In Janssen Pharmaceutica N.V. against Greek pharmaceutical companies (Decision no. 342/2020, January 16, 2020) the Athens Court of Appeal confirmed the validity of Janssen’s Supplementary protection certificate (SPC) for paliperidone palmitate.

Janssen Pharmaceutica N.V. (Janssen) is owner of a Supplementary Protection Certificate (SPC) for paliperidone palmitate, which was granted in relation to its product Xeplion®. This SPC was granted in addition to Janssen’s prior SPC for paliperidone and its Invega product.

Greek pharmaceutical companies, all belonging to the same Group, initiated a nullity action against said SPC, arguing that the SPC was granted in contrast to article 3 (c) of EU regulation 469/2009. According to Article 3 (c) of EU regulation 469/2009, a certificate shall be granted only if “the product has not already been the subject of a certificate”. The Greek pharmaceutical companies argued that paliperidone and paliperidone palmitate are the same products within the meaning of Article 3 (c) of EU regulation 469/2009 and therefore the SPC for Xeplion® – paliperidone palmitate should not have been granted.

In 2018, the Athens Court of First Instance rejected the nullity action with decision no. 4001/2018, holding that paliperidone and paliperidone palmitate are different products within the meaning of Article 3 (c) of EU regulation 469/2009.

The Court of Appeal has now upheld this first Instance decision and confirmed the validity of Janssen’s paliperidone palmitate SPC.

The Court clarified that paliperidone palmitate is a fatty acid ester of paliperidone. Paliperidone is the active substance of the medicinal product “Invega”, while paliperidone palmitate is the active substance of medicinal product “Xeplion®”. Paliperidone palmitate is a different chemical compound and differs significantly from paliperidone as to its safety and efficacy.  These compounds constitute the subject of two different inventions which were protected by two different European Patents.
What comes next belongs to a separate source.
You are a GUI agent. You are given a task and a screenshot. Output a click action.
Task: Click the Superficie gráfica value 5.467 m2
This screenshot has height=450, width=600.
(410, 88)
In accordance with Article 1(b) of the EU regulation 469/2009, paliperidone palmitate constitutes the “product”, the active substance of the medicinal product “Xeplion®”. The Court of Appeal therefore agrees with the First Instant decision and concludes that paliperidone and paliperidone palmitate are different products within the meaning of Article 3 (c) of EU regulation 469/2009.

Furthermore, the Court of Appeal also decided that, in the appeal proceeding, the claimant is not entitled to change the basis of the lawsuit. Argumentations which were based on new facts of the case and were not included in the first instance proceedings cannot be brought in the Appeal proceeding. The Court of Appeal therefore rejected the appeal filed by the Greek Pharmaceutical Companies.

This is one of the rare cases in the Greek pharmaceutical sector which dealt with the validity of a SPC. The decision offers detailed guidelines on the interpretation of EU regulation 469/2009.

Decision no. 342/2020 can be appealed by the Greek pharmaceutical companies before the Supreme Court, the case is therefore still pending.